Illinois Wesleyan University


Illinois Wesleyan Alumni, Professor Patent Holographic Patterning Invention

April 22, 2003

BLOOMINGTON, Ill. - A new invention for patterning biomaterial systems has been patented by Illinois Wesleyan alumnus Bill Murphy, whose collaborators include his former faculty adviser, Gabriel Spalding, and Matthew Dearing, a 2000 Illinois Wesleyan graduate.

Murphy, a 1998 graduate who majored in physics and mathematics, is currently a post-doctoral fellow at the University of Chicago. The patent, Mineral and Cellular Patterning on Biomaterial Surfaces," was granted on April 1. Murphy received a Ph.D. from the University of Michigan, and two colleagues there are also collaborators on the patent.

"It has been a nice opportunity to combine some basic physical concepts with applied systems for biotechnology," said Murphy. "One of the most beneficial things about this, from my perspective, is that it meshes basic physics, chemistry and biology, so it is highly multidisciplinary."

The technology that Murphy has invented extends the ability to use light for tissue engineering -- to pattern proteins, cells, and minerals in three dimensions rather than simply along two-dimensional surfaces. That permits the creation of a biomaterial in which the position of each cell type relative to another is pre-programmed and controlled, a key advance towards the regeneration of complex tissues such as spinal cord or liver.

"We can begin to ask questions like what effect does an initial cell pattern have on the ultimate structure of a regenerated tissue? Or what effect does the interaction of particular cell types have on tissue development," said Murphy.

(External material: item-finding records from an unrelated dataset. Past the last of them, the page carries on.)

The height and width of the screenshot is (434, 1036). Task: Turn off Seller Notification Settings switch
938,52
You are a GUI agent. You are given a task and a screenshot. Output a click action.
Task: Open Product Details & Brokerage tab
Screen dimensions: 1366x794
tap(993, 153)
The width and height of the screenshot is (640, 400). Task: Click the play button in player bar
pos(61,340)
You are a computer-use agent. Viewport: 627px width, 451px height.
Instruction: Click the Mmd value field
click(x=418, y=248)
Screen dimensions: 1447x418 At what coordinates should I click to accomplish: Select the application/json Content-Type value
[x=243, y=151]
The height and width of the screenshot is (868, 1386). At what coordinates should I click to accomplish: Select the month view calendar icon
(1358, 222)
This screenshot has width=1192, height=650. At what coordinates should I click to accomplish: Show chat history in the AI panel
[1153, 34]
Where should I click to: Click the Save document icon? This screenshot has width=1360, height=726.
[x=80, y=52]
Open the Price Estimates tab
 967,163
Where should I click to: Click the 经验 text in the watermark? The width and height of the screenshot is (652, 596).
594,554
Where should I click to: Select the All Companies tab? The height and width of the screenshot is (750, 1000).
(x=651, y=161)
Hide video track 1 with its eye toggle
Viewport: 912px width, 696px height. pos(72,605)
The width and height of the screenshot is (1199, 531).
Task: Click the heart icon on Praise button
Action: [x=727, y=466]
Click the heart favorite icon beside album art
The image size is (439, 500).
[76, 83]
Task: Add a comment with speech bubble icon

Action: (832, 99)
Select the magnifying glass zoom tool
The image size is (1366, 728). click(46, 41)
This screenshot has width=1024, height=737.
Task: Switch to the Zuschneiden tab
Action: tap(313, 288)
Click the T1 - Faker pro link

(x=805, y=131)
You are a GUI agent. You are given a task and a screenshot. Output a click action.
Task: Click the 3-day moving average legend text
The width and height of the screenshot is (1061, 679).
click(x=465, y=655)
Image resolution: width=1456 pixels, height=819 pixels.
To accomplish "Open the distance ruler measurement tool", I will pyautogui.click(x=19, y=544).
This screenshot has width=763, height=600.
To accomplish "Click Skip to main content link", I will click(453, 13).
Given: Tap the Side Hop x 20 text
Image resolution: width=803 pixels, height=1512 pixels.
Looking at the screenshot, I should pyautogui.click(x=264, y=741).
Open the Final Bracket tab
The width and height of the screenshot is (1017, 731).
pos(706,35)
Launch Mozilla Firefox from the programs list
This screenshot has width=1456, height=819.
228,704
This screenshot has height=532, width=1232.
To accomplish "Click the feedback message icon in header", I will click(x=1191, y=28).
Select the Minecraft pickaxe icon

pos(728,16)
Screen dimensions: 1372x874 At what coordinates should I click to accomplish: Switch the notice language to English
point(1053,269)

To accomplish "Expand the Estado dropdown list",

While tissue regeneration is the principal application for which the technology can be used, Murphy notes that there are other possibilities, including the creation of three-dimensional materials for biosensing.

Both Murphy and Dearing worked in the Laboratory for Mesoscopics and Quantum Microscopies that Spalding directs at Illinois Wesleyan. Dearing is currently pursuing a Ph.D. in physics at Cornell University.

Spalding is completing a one-year sabbatical leave at the University of St. Andrews in Scotland, where he is establishing a collaborative program with that university's Optical Trapping Group. He returns to Illinois Wesleyan in the fall, bringing with him a host of ideas for further research into holographic optical micro-manipulation, to be taken up by current undergraduates.